Cuando hayas encontrado la posición cómoda para el cinturón y lo hayas apretado adecuadamente, respira profundo, llena el abdomen de aire, activa la parte central, empújalo contra el cinturón y realiza el levantamiento. Si deseas tener más información sobre el uso del cinturón, lee nuestra completa guía sobre cinturones para levantamiento.
Diferentes tipos de cinturones
El tipo de cinturón para levantamiento que elijas dependerá de tu tipo de entrenamiento y de tus preferencias personales.

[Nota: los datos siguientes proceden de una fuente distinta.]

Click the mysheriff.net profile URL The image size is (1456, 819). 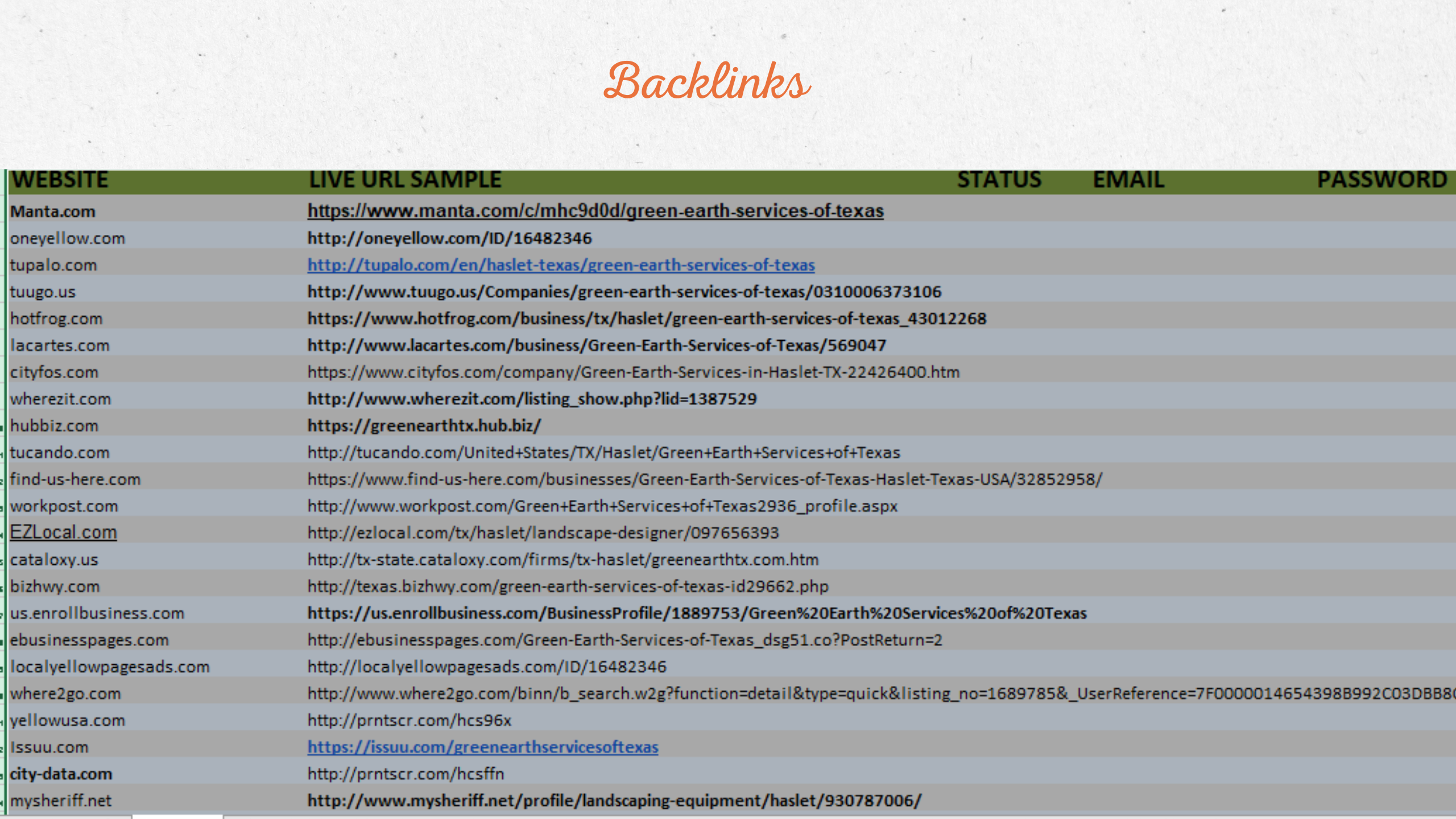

Los cinturones de Eleiko están diseñados y fabricados con un enfoque en los deportes de powerlifting (peso muerto, sentadillas) y halterofilia (arrancada y clean and jerk). Los cinturones adecuados para la halterofilia son el cinturón de cuero para halterofilia y el cinturón híbrido. Estos dos cinturones también son adecuados para el entrenamiento de fuerza en general.
El cinturón híbrido también es popular entre los practicantes de CrossFit, los fans del fitness funcional y deportes similares debido a su flexibilidad y facilidad para ponerlo y quitarlo. Si te dedicas principalmente al powerlifting (peso muerto, sentadillas y press de banca), el cinturón para powerlifting de Eleiko es una buena elección.
Los cinturones para halterofilia de Eleiko cumplen los requisitos de la Federación Internacional de Halterofilia (IWF) para su uso en competición. Nuestros cinturones para powerlifting están homologados por la Federación Internacional de Powerlifting (IPF).
Si deseas información más detallada sobre qué cinturón para levantamiento debes elegir, lee nuestra guía. .
Comprar cinturones de levantamiento
Selección del tamaño adecuado
Mide el perímetro de tu cintura por donde llevarás puesto el cinturón para levantamiento mediante una cinta métrica suave. Un buen punto de partida será el ombligo (Nota: las medidas no se basan en la talla del pantalón, así que toma la medida con precisión).